§ Data for this exercise:

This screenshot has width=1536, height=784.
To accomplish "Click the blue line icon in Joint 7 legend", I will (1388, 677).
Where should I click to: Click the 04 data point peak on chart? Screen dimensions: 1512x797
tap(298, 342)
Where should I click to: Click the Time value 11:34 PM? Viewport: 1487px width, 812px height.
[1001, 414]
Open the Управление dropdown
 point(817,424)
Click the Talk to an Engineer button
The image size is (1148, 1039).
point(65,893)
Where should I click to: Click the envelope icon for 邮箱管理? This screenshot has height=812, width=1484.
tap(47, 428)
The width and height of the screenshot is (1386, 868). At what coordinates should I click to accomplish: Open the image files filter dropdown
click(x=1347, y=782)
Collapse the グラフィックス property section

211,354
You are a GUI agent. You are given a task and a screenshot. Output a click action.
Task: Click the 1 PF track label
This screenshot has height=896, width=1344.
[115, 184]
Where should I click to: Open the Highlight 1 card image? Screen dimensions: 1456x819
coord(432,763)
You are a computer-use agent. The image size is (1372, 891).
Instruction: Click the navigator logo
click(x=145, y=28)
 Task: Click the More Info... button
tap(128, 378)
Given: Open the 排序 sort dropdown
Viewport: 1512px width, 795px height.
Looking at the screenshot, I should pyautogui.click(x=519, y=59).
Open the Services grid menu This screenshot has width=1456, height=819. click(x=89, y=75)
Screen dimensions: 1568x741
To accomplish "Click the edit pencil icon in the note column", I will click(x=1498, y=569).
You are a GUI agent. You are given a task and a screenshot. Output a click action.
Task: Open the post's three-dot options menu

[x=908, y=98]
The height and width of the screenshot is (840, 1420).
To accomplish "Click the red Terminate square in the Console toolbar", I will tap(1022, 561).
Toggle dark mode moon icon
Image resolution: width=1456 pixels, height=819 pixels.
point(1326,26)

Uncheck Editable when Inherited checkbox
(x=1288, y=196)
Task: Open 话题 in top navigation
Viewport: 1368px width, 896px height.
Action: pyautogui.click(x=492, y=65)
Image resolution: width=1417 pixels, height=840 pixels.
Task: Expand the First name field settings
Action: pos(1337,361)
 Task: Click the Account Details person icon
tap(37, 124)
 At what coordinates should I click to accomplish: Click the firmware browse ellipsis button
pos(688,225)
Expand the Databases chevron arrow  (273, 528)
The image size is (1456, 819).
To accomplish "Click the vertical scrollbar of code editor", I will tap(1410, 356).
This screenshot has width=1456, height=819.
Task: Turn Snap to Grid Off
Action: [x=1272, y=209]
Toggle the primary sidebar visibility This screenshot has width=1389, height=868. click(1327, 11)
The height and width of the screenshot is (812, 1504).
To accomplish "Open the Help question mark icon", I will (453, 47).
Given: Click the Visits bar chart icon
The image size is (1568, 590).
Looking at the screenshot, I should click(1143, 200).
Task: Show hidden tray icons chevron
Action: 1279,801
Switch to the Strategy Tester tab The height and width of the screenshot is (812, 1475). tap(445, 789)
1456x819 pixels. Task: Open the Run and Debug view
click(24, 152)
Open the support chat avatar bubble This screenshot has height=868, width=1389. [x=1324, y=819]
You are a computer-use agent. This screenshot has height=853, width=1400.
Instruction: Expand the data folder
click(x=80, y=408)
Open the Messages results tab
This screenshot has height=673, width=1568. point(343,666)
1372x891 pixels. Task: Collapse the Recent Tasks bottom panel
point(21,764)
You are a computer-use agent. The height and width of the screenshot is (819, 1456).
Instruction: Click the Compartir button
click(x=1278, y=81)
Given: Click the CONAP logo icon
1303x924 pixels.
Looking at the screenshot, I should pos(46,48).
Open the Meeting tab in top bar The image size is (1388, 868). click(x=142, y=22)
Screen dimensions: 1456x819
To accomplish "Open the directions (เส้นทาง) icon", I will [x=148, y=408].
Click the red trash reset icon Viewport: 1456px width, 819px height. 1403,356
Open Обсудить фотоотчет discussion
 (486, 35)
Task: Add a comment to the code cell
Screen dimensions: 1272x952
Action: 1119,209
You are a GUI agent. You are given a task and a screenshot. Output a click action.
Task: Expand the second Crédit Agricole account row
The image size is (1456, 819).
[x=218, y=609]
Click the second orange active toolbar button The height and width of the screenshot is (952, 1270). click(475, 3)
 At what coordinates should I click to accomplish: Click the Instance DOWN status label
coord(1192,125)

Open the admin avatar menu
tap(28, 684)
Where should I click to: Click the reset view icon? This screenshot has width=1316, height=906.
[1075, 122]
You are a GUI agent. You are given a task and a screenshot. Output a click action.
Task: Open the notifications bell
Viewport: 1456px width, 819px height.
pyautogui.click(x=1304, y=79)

§ What the task asks:
Retype all the data verbatim.

§ The answer:
This screenshot has width=1536, height=784.
To accomplish "Click the blue line icon in Joint 7 legend", I will (1388, 677).
Where should I click to: Click the 04 data point peak on chart? Screen dimensions: 1512x797
tap(298, 342)
Where should I click to: Click the Time value 11:34 PM? Viewport: 1487px width, 812px height.
[1001, 414]
Open the Управление dropdown
 point(817,424)
Click the Talk to an Engineer button
The image size is (1148, 1039).
point(65,893)
Where should I click to: Click the envelope icon for 邮箱管理? This screenshot has height=812, width=1484.
tap(47, 428)
The width and height of the screenshot is (1386, 868). At what coordinates should I click to accomplish: Open the image files filter dropdown
click(x=1347, y=782)
Collapse the グラフィックス property section

211,354
You are a GUI agent. You are given a task and a screenshot. Output a click action.
Task: Click the 1 PF track label
This screenshot has height=896, width=1344.
[115, 184]
Where should I click to: Open the Highlight 1 card image? Screen dimensions: 1456x819
coord(432,763)
You are a computer-use agent. The image size is (1372, 891).
Instruction: Click the navigator logo
click(x=145, y=28)
 Task: Click the More Info... button
tap(128, 378)
Given: Open the 排序 sort dropdown
Viewport: 1512px width, 795px height.
Looking at the screenshot, I should pyautogui.click(x=519, y=59).
Open the Services grid menu This screenshot has width=1456, height=819. click(x=89, y=75)
Screen dimensions: 1568x741
To accomplish "Click the edit pencil icon in the note column", I will click(x=1498, y=569).
You are a GUI agent. You are given a task and a screenshot. Output a click action.
Task: Open the post's three-dot options menu

[x=908, y=98]
The height and width of the screenshot is (840, 1420).
To accomplish "Click the red Terminate square in the Console toolbar", I will tap(1022, 561).
Toggle dark mode moon icon
Image resolution: width=1456 pixels, height=819 pixels.
point(1326,26)

Uncheck Editable when Inherited checkbox
(x=1288, y=196)
Task: Open 话题 in top navigation
Viewport: 1368px width, 896px height.
Action: pyautogui.click(x=492, y=65)
Image resolution: width=1417 pixels, height=840 pixels.
Task: Expand the First name field settings
Action: pos(1337,361)
 Task: Click the Account Details person icon
tap(37, 124)
 At what coordinates should I click to accomplish: Click the firmware browse ellipsis button
pos(688,225)
Expand the Databases chevron arrow  (273, 528)
The image size is (1456, 819).
To accomplish "Click the vertical scrollbar of code editor", I will tap(1410, 356).
This screenshot has width=1456, height=819.
Task: Turn Snap to Grid Off
Action: [x=1272, y=209]
Toggle the primary sidebar visibility This screenshot has width=1389, height=868. click(1327, 11)
The height and width of the screenshot is (812, 1504).
To accomplish "Open the Help question mark icon", I will (453, 47).
Given: Click the Visits bar chart icon
The image size is (1568, 590).
Looking at the screenshot, I should click(1143, 200).
Task: Show hidden tray icons chevron
Action: 1279,801
Switch to the Strategy Tester tab The height and width of the screenshot is (812, 1475). tap(445, 789)
1456x819 pixels. Task: Open the Run and Debug view
click(24, 152)
Open the support chat avatar bubble This screenshot has height=868, width=1389. [x=1324, y=819]
You are a computer-use agent. This screenshot has height=853, width=1400.
Instruction: Expand the data folder
click(x=80, y=408)
Open the Messages results tab
This screenshot has height=673, width=1568. point(343,666)
1372x891 pixels. Task: Collapse the Recent Tasks bottom panel
point(21,764)
You are a computer-use agent. The height and width of the screenshot is (819, 1456).
Instruction: Click the Compartir button
click(x=1278, y=81)
Given: Click the CONAP logo icon
1303x924 pixels.
Looking at the screenshot, I should pos(46,48).
Open the Meeting tab in top bar The image size is (1388, 868). click(x=142, y=22)
Screen dimensions: 1456x819
To accomplish "Open the directions (เส้นทาง) icon", I will [x=148, y=408].
Click the red trash reset icon Viewport: 1456px width, 819px height. 1403,356
Open Обсудить фотоотчет discussion
 (486, 35)
Task: Add a comment to the code cell
Screen dimensions: 1272x952
Action: 1119,209
You are a GUI agent. You are given a task and a screenshot. Output a click action.
Task: Expand the second Crédit Agricole account row
The image size is (1456, 819).
[x=218, y=609]
Click the second orange active toolbar button The height and width of the screenshot is (952, 1270). click(475, 3)
 At what coordinates should I click to accomplish: Click the Instance DOWN status label
coord(1192,125)

Open the admin avatar menu
tap(28, 684)
Where should I click to: Click the reset view icon? This screenshot has width=1316, height=906.
[1075, 122]
You are a GUI agent. You are given a task and a screenshot. Output a click action.
Task: Open the notifications bell
Viewport: 1456px width, 819px height.
pyautogui.click(x=1304, y=79)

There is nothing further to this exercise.